**REQUIRED WORK**
The required output is the lines below from the line containing "Tworzenie Sklepów Internetowych" to the line containing "Firefox (25, 2136)", inclusive, retyped exactly. No other lines belong in it.

INPUT FOR THIS TASK Block Start

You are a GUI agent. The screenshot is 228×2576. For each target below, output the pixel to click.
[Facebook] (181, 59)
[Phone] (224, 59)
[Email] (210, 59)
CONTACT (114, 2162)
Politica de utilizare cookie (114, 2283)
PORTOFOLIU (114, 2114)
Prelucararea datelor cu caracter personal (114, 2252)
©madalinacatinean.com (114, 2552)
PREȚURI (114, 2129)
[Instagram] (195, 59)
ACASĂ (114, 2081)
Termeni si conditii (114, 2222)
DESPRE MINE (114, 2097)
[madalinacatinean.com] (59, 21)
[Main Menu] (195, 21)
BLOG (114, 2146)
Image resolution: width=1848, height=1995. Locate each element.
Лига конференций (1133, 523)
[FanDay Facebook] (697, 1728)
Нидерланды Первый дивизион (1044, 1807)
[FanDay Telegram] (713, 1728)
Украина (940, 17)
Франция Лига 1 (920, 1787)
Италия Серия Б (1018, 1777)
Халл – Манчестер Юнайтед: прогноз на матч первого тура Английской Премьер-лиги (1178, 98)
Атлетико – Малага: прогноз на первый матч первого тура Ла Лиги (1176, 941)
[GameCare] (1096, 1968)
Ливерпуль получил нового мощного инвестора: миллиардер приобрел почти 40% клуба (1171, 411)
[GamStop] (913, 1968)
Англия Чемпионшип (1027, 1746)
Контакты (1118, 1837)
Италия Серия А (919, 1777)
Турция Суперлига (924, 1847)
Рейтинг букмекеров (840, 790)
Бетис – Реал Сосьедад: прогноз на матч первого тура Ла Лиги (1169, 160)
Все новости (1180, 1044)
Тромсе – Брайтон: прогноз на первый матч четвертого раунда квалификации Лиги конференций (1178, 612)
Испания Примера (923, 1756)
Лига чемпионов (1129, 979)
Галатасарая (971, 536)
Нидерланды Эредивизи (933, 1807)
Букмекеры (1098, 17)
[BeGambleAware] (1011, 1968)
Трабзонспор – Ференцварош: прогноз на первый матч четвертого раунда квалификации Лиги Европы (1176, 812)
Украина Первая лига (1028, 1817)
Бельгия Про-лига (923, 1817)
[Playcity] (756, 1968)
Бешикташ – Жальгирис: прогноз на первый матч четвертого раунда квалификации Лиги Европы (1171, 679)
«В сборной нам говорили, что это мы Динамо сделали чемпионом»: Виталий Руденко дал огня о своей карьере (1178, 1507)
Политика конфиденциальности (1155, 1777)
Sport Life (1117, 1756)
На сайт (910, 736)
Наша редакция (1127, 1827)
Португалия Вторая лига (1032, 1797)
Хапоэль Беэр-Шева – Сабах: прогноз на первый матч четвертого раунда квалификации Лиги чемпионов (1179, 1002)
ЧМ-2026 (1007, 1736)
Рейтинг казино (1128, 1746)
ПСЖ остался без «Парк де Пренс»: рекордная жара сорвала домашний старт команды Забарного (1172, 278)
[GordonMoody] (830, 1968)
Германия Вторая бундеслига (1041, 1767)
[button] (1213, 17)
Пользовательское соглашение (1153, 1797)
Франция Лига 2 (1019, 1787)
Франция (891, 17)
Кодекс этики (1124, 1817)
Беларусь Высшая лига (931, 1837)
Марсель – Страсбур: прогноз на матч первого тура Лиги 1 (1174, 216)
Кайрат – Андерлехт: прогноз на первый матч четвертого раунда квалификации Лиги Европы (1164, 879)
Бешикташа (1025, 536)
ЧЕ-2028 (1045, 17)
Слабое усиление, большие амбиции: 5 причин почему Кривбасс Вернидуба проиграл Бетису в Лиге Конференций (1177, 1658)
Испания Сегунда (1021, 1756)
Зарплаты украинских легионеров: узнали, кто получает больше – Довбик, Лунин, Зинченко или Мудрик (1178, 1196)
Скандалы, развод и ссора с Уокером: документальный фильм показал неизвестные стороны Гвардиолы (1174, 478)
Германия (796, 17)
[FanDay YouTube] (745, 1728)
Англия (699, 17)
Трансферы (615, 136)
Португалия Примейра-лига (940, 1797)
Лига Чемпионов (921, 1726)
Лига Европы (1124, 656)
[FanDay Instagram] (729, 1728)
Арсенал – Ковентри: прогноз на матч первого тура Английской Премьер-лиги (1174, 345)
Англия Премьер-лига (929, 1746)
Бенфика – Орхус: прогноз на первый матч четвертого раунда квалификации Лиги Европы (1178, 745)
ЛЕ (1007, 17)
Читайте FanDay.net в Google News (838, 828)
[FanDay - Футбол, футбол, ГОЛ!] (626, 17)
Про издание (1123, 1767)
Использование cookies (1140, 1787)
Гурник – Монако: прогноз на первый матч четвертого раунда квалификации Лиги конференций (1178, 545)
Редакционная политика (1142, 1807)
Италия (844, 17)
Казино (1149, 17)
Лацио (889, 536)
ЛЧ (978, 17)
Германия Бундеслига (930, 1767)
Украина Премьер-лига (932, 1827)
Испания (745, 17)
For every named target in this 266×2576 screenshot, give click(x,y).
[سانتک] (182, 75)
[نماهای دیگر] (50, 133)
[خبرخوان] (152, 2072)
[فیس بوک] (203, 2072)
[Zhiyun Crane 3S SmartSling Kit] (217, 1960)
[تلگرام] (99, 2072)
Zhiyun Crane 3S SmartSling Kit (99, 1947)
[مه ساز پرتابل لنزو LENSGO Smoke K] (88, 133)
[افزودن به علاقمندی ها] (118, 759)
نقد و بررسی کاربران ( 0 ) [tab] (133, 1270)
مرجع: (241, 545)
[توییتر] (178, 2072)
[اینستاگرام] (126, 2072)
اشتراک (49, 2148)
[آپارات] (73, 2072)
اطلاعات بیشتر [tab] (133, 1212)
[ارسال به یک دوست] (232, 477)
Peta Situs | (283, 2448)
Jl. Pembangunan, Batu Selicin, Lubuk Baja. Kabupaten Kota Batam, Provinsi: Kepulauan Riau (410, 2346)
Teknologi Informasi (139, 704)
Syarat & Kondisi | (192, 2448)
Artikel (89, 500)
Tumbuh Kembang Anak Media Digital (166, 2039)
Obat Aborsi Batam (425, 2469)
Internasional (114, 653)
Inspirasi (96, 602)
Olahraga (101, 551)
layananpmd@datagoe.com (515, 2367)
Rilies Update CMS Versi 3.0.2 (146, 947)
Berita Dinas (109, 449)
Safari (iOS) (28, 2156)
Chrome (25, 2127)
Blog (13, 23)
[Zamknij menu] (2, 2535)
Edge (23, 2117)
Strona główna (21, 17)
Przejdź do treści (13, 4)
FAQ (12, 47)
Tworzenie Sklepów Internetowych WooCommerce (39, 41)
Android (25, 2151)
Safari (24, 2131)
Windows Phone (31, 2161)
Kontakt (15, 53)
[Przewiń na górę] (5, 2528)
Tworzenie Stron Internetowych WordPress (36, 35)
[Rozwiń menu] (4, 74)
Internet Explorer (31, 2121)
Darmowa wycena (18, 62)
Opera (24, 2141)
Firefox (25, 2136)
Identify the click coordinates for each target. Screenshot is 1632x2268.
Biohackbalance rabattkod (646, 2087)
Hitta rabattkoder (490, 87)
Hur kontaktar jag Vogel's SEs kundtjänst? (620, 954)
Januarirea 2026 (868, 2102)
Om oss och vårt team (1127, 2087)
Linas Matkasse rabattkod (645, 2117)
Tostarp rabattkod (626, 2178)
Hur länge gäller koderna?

INPUT FOR THIS TASK Block End

**REPLY**
Tworzenie Sklepów Internetowych WooCommerce (39, 41)
Android (25, 2151)
Safari (24, 2131)
Windows Phone (31, 2161)
Kontakt (15, 53)
[Przewiń na górę] (5, 2528)
Tworzenie Stron Internetowych WordPress (36, 35)
[Rozwiń menu] (4, 74)
Internet Explorer (31, 2121)
Darmowa wycena (18, 62)
Opera (24, 2141)
Firefox (25, 2136)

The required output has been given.